If we import somebody else's biology into our
relationship and thereby have some quote children, quote,
then it's an extreme systemic disadvantage for
children to be in that environment.
"So,
functionally, me being married to a gay man is
not at all similar to me being married to my actual wife...
It changes the meaning of marriage."
This man
wasn't crazy or ill-educated or, in his view,
homophobic. As Proposition 8 hits the home stretch,
that's the challenge. Whatever he said out
loud, the man's objection to same-sex marriage came
down to this: Just because. Because I said
so. Because it's how I feel.
For him and
others, the anger is volcanic -- all the more combustible
because it has to be suppressed.
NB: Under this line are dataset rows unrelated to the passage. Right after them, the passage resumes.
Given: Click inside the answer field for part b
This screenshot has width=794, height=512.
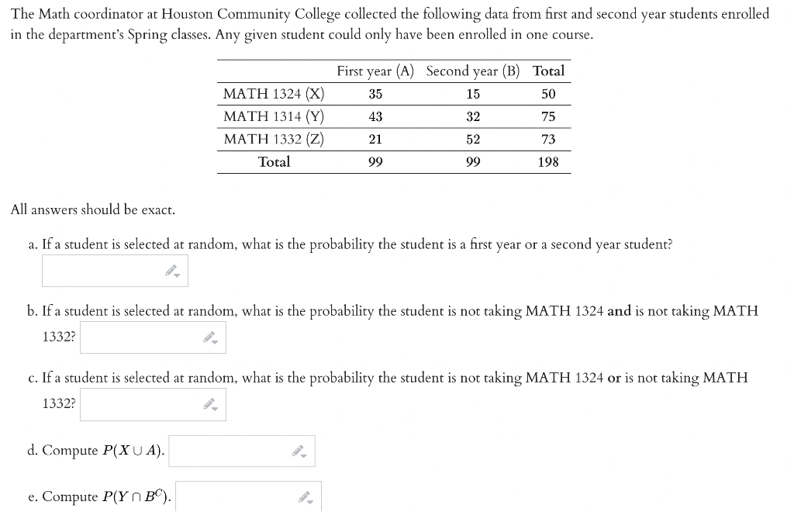Looking at the screenshot, I should pos(140,337).
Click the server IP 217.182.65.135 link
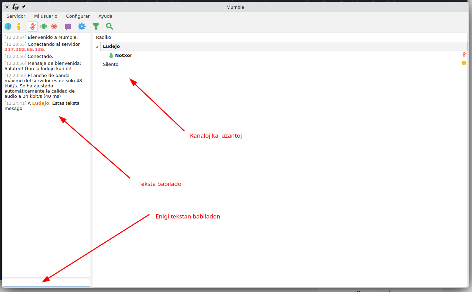Image resolution: width=472 pixels, height=292 pixels. point(24,50)
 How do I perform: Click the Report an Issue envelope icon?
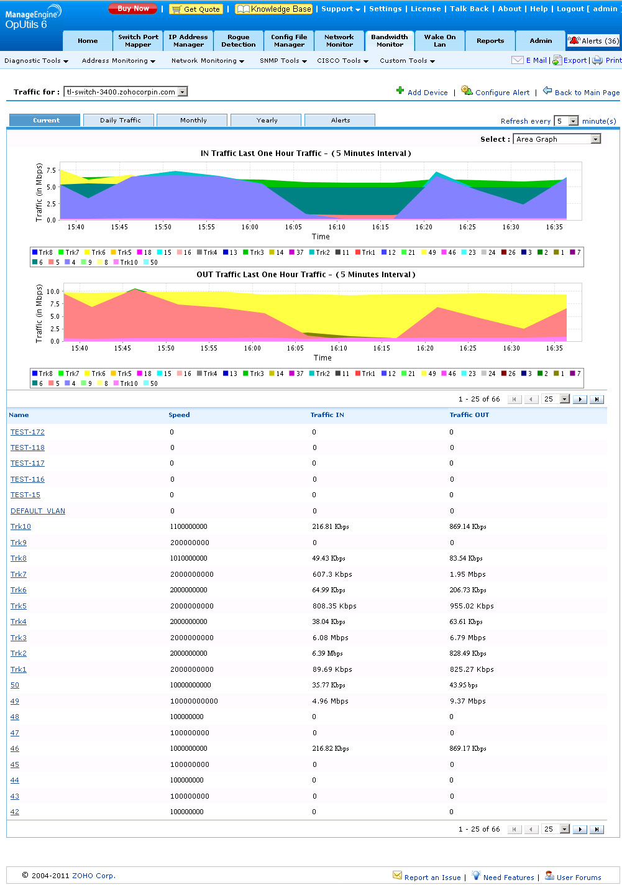[397, 876]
After all, one slip of
the tongue could puncture that tolerant and reasonable
air the Yes on 8 folks know they must project if they
want to win. Given the conservative track record
of discipline and cohesion, that's unlikely.
Celinda Lake, the
No on 8 pollster, observed on Tuesday that 20% of
California voters are still undecided on Prop
8. "That's more than enough to
provide a resounding victory for either side," she
said.
Gays and their
allies had better unleash their A game.